— TASK STATEMENT —
Could you copy each line of the listing that holds "computer"?

— GIVEN ENTRIES —
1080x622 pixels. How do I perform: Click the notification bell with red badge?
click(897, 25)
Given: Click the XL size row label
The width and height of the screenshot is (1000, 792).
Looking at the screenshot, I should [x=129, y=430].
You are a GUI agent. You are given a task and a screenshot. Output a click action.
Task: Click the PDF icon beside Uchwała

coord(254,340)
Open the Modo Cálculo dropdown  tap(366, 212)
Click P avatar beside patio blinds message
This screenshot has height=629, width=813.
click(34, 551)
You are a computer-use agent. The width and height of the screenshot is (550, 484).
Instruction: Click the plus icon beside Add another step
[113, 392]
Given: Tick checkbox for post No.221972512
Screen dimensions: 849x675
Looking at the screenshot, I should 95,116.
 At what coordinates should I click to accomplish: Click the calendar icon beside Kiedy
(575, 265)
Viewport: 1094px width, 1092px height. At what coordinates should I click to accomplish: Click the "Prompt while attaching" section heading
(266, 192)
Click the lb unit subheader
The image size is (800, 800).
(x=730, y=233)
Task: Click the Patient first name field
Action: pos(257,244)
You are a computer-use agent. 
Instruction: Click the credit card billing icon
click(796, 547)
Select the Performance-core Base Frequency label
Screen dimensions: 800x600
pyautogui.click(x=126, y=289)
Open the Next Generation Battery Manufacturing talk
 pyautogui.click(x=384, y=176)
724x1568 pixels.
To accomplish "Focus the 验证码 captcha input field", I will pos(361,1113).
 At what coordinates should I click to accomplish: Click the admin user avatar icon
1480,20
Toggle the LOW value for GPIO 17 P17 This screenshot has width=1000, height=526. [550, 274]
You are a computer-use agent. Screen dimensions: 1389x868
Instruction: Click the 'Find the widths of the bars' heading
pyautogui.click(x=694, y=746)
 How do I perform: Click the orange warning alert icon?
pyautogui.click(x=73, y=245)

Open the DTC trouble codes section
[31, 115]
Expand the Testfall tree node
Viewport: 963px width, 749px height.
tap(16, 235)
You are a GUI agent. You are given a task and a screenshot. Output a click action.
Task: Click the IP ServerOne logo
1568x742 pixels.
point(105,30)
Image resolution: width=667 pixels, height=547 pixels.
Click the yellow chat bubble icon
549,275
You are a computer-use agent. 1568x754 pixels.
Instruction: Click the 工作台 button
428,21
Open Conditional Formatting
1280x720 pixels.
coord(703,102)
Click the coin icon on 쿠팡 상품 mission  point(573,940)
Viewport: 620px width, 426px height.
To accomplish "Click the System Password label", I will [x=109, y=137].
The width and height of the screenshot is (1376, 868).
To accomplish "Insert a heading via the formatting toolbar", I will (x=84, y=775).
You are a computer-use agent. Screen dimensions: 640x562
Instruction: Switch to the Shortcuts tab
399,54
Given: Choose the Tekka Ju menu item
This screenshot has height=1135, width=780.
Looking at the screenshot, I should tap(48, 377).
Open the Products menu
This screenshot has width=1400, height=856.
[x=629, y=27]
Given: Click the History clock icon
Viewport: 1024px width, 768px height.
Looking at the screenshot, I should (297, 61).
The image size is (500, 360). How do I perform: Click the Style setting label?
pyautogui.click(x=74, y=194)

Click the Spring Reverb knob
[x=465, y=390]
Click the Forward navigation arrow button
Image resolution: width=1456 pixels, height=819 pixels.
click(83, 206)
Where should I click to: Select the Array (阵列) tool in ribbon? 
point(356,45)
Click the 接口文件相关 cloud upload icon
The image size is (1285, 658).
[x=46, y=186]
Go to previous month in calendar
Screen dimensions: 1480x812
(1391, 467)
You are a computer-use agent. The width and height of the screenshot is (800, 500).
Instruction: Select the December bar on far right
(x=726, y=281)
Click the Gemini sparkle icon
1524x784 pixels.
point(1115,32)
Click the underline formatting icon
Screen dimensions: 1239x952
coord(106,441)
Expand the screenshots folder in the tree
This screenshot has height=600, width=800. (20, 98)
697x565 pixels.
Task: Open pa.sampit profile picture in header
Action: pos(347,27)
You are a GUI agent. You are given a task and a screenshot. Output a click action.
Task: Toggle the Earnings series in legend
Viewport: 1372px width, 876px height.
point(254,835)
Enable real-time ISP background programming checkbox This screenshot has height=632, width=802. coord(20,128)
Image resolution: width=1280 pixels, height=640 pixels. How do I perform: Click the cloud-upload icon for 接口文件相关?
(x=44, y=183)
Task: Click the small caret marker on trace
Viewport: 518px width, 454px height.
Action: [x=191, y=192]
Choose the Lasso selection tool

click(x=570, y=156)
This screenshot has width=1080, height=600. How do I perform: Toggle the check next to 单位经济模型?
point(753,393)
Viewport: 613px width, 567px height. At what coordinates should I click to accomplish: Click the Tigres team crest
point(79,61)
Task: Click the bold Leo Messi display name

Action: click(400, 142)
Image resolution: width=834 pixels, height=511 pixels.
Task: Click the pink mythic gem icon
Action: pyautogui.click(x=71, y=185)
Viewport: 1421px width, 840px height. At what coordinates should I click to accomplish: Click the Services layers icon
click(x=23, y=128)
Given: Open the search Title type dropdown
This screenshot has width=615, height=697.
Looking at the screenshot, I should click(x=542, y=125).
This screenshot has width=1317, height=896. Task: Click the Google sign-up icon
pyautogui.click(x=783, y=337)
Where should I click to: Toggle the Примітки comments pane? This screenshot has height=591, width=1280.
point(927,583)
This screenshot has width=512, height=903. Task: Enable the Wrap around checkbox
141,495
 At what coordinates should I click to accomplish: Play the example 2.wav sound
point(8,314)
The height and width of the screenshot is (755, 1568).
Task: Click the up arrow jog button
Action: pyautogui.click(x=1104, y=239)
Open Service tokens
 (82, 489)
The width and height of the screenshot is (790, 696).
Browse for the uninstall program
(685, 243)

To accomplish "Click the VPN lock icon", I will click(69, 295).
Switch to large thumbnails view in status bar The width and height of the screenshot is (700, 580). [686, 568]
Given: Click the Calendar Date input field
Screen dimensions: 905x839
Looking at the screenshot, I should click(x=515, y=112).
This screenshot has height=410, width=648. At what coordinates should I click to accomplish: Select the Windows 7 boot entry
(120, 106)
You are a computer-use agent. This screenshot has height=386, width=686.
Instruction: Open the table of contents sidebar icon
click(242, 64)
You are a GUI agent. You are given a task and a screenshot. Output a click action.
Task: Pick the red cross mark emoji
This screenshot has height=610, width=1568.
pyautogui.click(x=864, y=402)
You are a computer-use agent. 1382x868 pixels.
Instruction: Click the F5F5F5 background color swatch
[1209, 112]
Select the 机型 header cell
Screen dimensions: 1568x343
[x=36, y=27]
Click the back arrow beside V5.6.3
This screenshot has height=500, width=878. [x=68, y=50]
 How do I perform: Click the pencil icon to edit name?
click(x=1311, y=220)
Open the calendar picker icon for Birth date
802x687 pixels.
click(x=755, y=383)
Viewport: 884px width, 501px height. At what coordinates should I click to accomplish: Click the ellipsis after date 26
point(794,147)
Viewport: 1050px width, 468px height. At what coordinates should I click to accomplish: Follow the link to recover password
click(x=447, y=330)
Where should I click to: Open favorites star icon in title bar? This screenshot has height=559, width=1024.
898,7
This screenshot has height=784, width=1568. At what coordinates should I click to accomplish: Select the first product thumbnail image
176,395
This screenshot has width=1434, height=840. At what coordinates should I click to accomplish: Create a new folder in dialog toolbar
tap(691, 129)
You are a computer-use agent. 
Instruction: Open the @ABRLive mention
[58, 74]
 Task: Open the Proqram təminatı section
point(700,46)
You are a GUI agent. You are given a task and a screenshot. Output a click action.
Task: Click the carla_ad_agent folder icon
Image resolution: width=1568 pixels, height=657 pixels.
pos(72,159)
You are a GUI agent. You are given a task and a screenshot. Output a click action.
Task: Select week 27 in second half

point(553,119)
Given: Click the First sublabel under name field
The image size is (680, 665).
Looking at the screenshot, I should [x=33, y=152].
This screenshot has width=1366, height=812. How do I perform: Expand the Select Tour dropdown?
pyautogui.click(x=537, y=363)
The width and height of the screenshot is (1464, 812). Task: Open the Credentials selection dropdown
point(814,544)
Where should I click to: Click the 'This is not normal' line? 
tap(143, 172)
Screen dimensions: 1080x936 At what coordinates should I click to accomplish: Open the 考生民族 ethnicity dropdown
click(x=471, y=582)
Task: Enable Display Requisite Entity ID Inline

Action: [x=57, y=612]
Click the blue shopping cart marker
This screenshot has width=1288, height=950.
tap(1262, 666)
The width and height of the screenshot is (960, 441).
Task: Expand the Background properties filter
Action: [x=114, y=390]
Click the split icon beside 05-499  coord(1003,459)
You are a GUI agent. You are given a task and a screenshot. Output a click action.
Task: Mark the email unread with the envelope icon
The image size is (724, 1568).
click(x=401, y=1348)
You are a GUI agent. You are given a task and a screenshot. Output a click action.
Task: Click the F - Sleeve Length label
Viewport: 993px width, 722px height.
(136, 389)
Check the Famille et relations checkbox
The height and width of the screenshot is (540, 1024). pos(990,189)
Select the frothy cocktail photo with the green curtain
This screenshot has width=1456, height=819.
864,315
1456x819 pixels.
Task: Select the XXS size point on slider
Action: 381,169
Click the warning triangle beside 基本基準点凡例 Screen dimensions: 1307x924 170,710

— TASK ANSWER —
You are a computer-use agent. The width and height of the screenshot is (550, 484).
You are a computer-use agent. 
You are a computer-use agent. Screen dimensions: 1389x868
You are a computer-use agent. 1568x754 pixels.
You are a computer-use agent. Screen dimensions: 640x562
You are a computer-use agent. The width and height of the screenshot is (800, 500).
You are a computer-use agent. This screenshot has height=386, width=686.
You are a computer-use agent. 1382x868 pixels.
You are a computer-use agent. 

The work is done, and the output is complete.